**** DATASET EXCERPTS ****

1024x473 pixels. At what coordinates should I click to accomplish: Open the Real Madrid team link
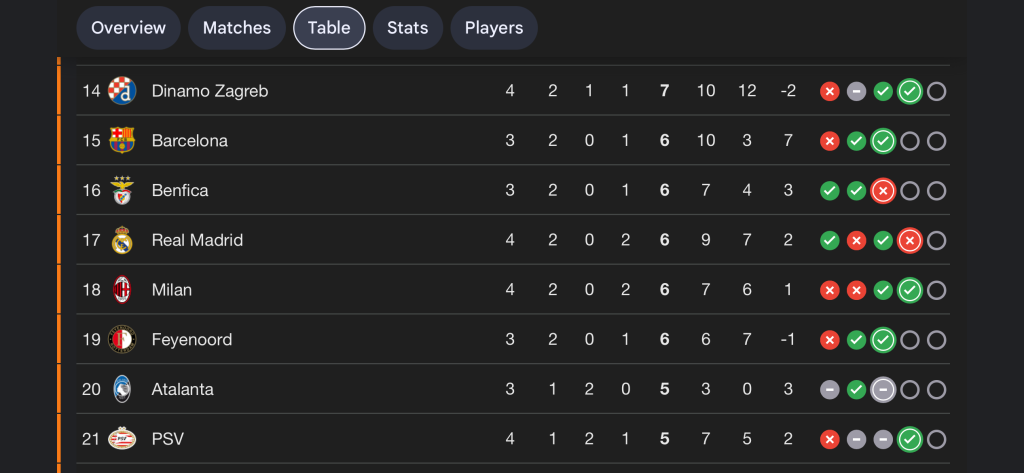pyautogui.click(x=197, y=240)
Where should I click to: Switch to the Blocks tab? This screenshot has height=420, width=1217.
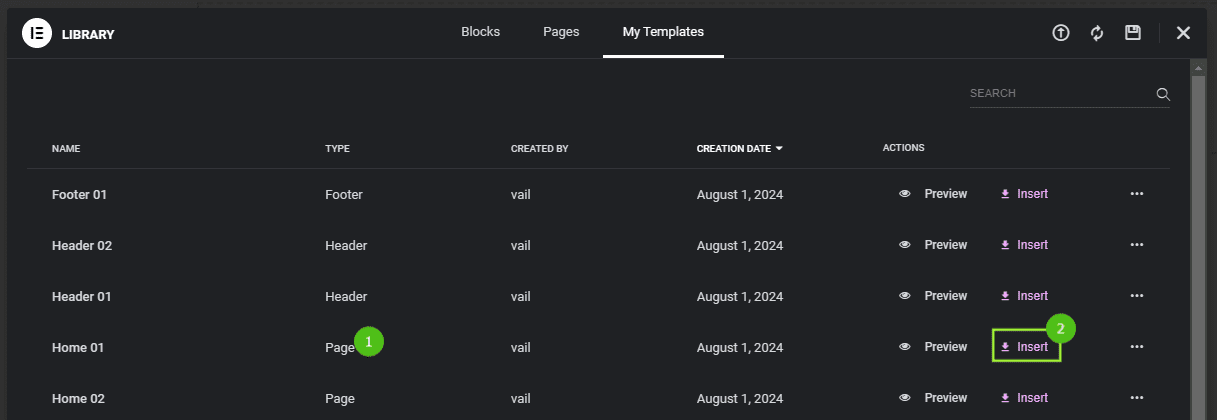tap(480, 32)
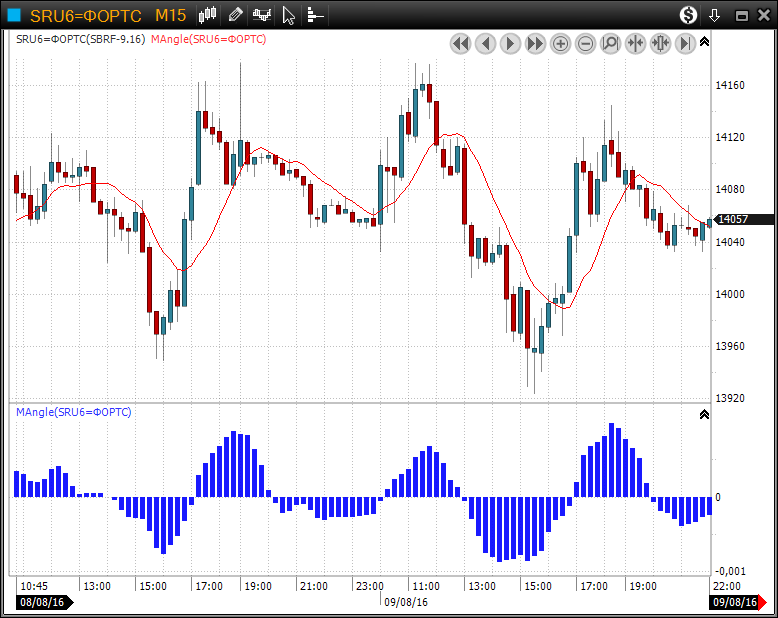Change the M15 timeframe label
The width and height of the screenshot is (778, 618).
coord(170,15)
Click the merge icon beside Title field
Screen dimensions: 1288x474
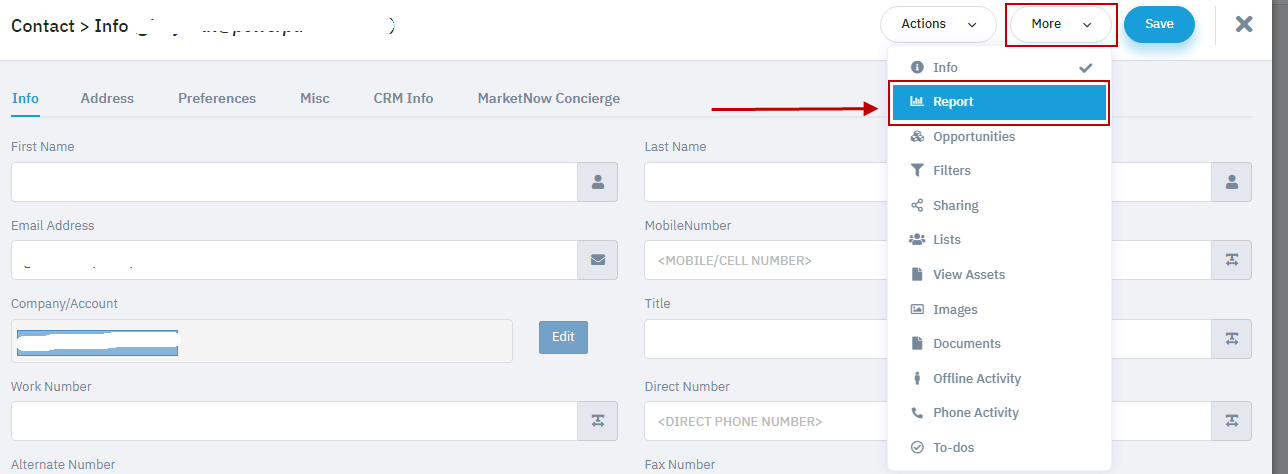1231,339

****
**** DATASET EXCERPTS ****

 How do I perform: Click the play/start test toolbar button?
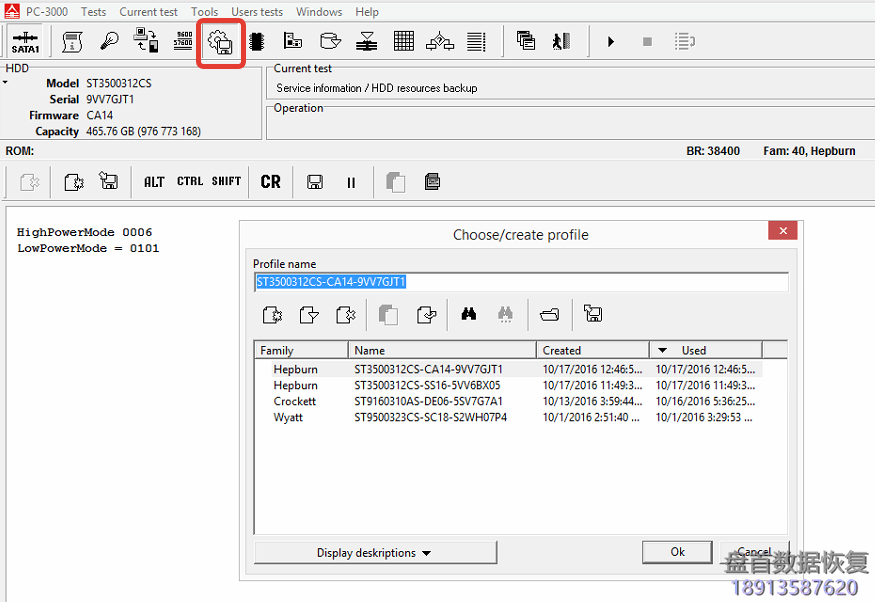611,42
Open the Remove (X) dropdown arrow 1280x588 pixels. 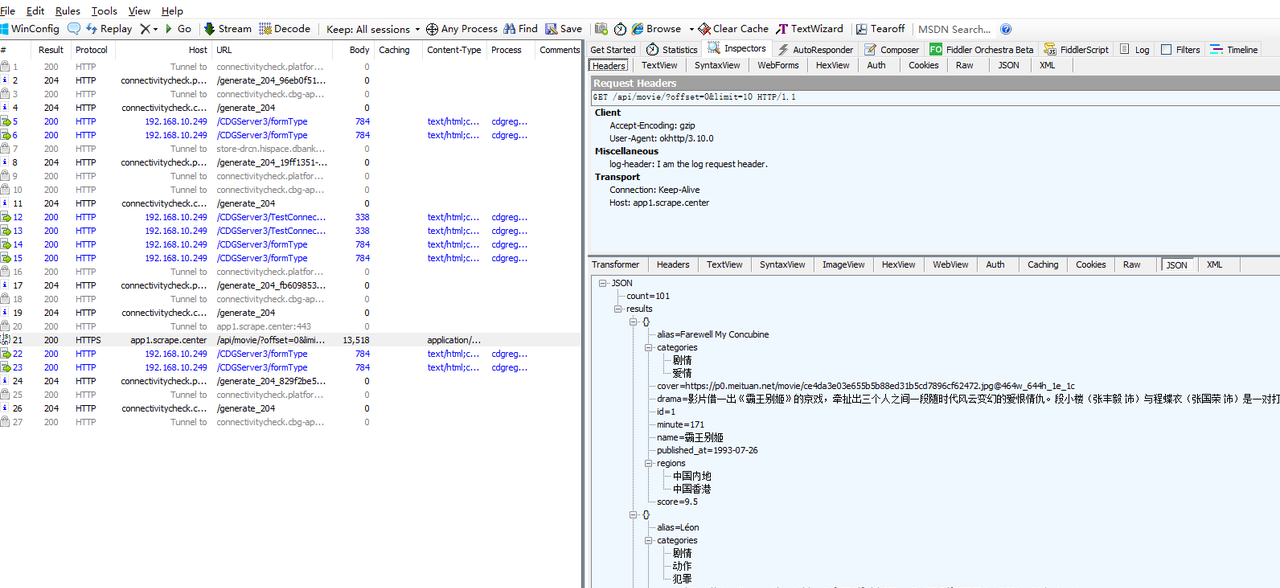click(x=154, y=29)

****

▶ HOW TO COMPLETE THIS TASK
Range to copy from the records above: the line containing "Where should I" to the line containing "Click the merge icon beside Title field", both included. Output those lines exactly and only those, skipping pictures.

▶ RESULT OF THIS EXERCISE
Where should I click to: Switch to the Blocks tab? This screenshot has height=420, width=1217.
tap(480, 32)
Change the M15 timeframe label
The width and height of the screenshot is (778, 618).
coord(170,15)
Click the merge icon beside Title field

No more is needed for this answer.